Pwc, the accounting and management consulting firm has released a report showing how the Nigerian economy may perform in the next 2 years.
After working out 3 different scenarios of what could happen to crude oil price this year as well as improvement or deterioration in the security situation in the country, Pwc reached certain conclusions about the Nigerian economy. Some of the basic conclusions are
Economic growth
Pwc expects the Nigerian economy to continue to grow even if crude oil prices fall to $35 per barrel or average $45 per barrel this year. This is because Nigeria has a large services and agricultural sector that is not dependent on the performance of the oil sector.

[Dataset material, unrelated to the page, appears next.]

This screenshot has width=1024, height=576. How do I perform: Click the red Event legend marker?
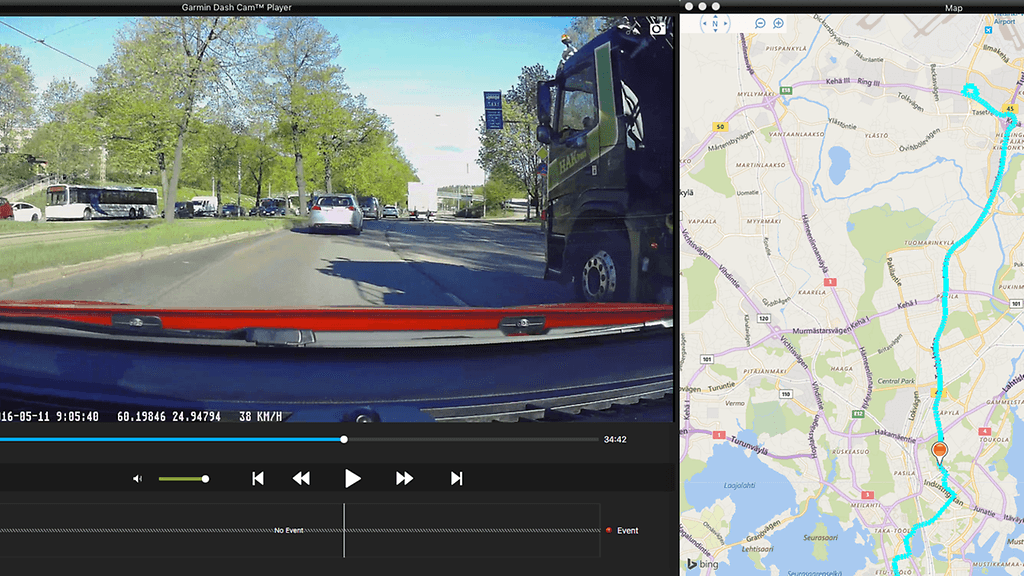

However, the Nigerian economy will not continue to grow if Boko Haram attack increases or if there is a resurgence of the Niger Delta crisis coupled with a steep drop in crude oil prices.
Exchange Rate
Pwc expects that the official exchange rate will not change much from what it is currently (N199/$) provided that crude oil prices remain at the current average price of $65 per barrel. However, if crude oil prices drop from current levels, there is likely to be about a 10% fall in the value Naira which could get worse if foreign investors panic or the security situation deteriorates. The official exchange rate of the Naira could fall as low as N280 to the USD ($) by the end of 2016.
Inflation
Nigerians should expect to pay more for goods and services as Pwc expects inflation to go up in the next two years. In the base case, prices could go up by just about 3 percent but could also rise as much as 20% in the next 2 years depending on how low crude oil prices fall and its impact on the Naira.
Government revenues
Pwc paints a gloomy picture for government revenues going forward. Pwc sees government revenues dropping significantly going forward by as much as $21 billion when compared to their 2013 levels. The impact will be that state governments, already owing salaries, will fall further back in salary payments and even the Federal Government is expected to start falling behind in salary payments by as much as 3 months in the worst case.
Pwc advises the government, companies and individuals to devise strategies to reduce the negative impact of the worst case scenario.